→ AIM: Count the lines in the listing below that contain the string "arrow", with case counting. Reply with the number alone.

The listing
"""

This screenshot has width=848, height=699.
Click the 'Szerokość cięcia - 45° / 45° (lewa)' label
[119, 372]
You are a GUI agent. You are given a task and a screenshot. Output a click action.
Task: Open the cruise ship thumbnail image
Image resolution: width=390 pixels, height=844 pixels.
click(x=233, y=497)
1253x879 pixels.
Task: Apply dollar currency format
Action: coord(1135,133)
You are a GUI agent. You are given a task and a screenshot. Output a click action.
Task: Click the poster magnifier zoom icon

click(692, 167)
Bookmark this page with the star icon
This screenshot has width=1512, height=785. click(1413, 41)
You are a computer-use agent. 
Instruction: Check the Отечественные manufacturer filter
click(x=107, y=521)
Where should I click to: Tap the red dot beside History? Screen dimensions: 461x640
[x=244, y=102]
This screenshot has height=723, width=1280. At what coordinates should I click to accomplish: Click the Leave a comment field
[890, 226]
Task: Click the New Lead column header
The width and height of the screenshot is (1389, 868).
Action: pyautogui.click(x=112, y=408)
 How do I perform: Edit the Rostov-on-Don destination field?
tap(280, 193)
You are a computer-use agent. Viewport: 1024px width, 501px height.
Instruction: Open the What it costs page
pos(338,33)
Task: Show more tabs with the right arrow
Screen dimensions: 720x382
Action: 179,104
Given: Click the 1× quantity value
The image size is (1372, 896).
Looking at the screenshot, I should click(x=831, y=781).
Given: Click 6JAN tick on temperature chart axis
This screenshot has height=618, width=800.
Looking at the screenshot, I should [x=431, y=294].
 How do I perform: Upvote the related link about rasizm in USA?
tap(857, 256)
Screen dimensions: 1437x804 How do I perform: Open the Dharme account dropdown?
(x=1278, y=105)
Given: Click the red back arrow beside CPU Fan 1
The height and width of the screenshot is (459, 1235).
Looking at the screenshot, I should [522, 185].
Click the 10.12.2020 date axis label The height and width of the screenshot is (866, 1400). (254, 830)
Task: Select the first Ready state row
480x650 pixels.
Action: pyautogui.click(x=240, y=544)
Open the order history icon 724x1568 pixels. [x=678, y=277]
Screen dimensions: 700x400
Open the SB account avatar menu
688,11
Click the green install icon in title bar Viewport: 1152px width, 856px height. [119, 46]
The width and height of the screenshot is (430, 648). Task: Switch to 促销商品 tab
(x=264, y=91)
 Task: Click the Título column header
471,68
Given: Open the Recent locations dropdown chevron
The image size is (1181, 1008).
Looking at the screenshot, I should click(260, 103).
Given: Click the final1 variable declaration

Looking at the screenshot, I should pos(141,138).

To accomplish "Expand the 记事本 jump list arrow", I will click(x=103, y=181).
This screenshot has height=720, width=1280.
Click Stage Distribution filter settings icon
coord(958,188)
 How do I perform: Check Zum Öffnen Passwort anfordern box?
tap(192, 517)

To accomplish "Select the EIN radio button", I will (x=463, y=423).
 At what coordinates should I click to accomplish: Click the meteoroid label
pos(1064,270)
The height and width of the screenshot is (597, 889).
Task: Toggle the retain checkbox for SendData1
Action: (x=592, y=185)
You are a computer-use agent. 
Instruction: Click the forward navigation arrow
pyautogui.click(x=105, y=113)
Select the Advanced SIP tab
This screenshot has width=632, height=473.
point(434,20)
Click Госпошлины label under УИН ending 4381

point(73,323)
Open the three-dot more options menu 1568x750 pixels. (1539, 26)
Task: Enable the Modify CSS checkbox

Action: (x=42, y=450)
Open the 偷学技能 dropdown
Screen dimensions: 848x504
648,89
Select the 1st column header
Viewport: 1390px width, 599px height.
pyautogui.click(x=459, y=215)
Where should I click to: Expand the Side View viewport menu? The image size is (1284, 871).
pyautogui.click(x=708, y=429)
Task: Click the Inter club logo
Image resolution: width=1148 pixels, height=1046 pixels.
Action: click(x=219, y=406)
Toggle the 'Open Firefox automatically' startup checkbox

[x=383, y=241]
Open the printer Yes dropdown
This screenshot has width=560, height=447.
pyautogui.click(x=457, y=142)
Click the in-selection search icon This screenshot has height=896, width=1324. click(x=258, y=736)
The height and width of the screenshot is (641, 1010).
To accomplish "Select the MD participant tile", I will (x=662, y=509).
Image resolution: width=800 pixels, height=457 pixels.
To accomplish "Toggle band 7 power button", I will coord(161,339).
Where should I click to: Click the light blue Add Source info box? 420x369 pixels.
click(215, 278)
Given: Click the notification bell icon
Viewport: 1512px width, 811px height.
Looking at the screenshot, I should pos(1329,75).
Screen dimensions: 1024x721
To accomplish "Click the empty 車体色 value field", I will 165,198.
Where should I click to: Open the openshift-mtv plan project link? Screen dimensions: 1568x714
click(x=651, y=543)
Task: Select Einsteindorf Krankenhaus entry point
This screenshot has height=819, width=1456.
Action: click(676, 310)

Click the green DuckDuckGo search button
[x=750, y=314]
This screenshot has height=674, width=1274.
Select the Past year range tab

"""

→ TASK ANSWER: 4